The primary function of aldosterone is reabsorption of sodium and water at the expense of potassium in the distal renal tubule. Deficiency of aldosterone or end organ resistance to its actions leads to hyponatremia, hypovolemia, hyperkalemia and metabolic acidosis. The key finding in Type 1 PHA is an elevated serum aldosterone level with hyponatremia and hyperkalemia. One should have a high index of suspicion for this diagnosis especially in infants. The least rare cause for Type I PHA is CAH due to 11- or 21-hydroxylase deficiency. Still rarer are congenital adrenal hypoplasia and isolated aldosterone deficiency. PHA can occur with nephrotoxic medications such as angiotensin converting enzyme inhibitors, non-steroidal anti-inflammatory drugs and beta-blockers.1, 4 Today almost all states include CAH in the newborn metabolic screen. Type 1 secondary (transient) PHA is strongly associated with urinary tract infections in the setting of urinary anomalies, which differentiates it from Type 1 (genetic) PHA. Our patient's UTI with renal anomaly, a unilateral defect, makes the finding of PHA especially surprising. There are, however, several reports of transient PHA in infancy, some of which also had unilateral disease. Nandagopal et al., reported four infants with failure to thrive, hyponatremia, hyperkelemia and unilateral renal anomalies with urinary infections. These patients, like our patient, exhibited transient renal tubular resistance to mineralocorticoids. We speculate that severe renal inflammation may cause transient tubular resistance to aldosterone independent of structural anomaly. Also, the fact that addition of fludrocortisone in our patient causes rapid correction of electrolytes implies that high levels of mineralocorticoids may overcome transient tubular resistance.
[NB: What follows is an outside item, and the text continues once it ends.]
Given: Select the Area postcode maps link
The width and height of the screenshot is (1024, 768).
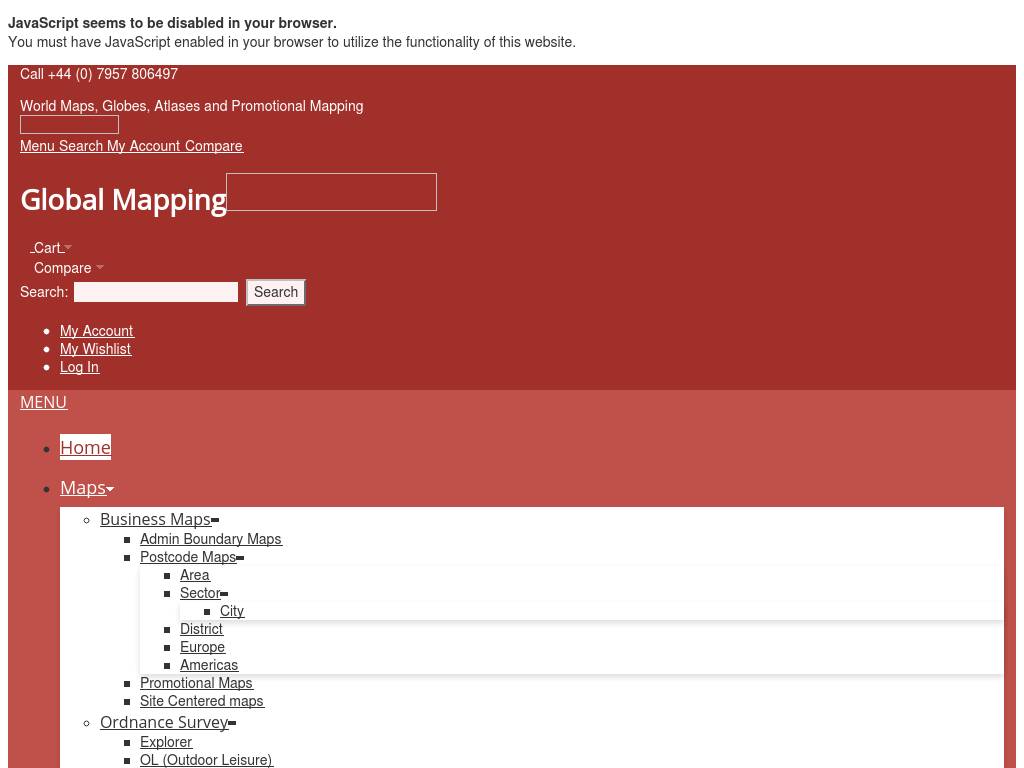Looking at the screenshot, I should coord(194,575).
Our patient demonstrated that renal tubular resistance to aldosterone can be caused by a urinary tract infection complicating congenital urinary tract anomalies. In the setting of an infant with hyponatremia, serum aldosterone, urine sodium, and urine cultures should be obtained. Renal imaging (ultrasound) is indicated in children under age six months with atypical UTI irrespective of type 1 PHA and in children over six months old who have a UTI and type 1 PHA.

Conclusion

Transient PHA should be considered in infants presenting with hyponatremia and hyperkalemia, even though genetic CAH has been excluded on newborn metabolic screening.

Urinary tract infection may occur without fever.

Evaluation of an infant with urinary tract infection should include serum electrolytes.

Urinary tract imaging is indicated in children aged less than six months with atypical UTI irrespective of Type 1 PHA and in children over age six months with a UTI and Type 1 PHA.

Consent

Informed consent was obtained for publication.

Conflict of interest

The authors have no conflicts of interest.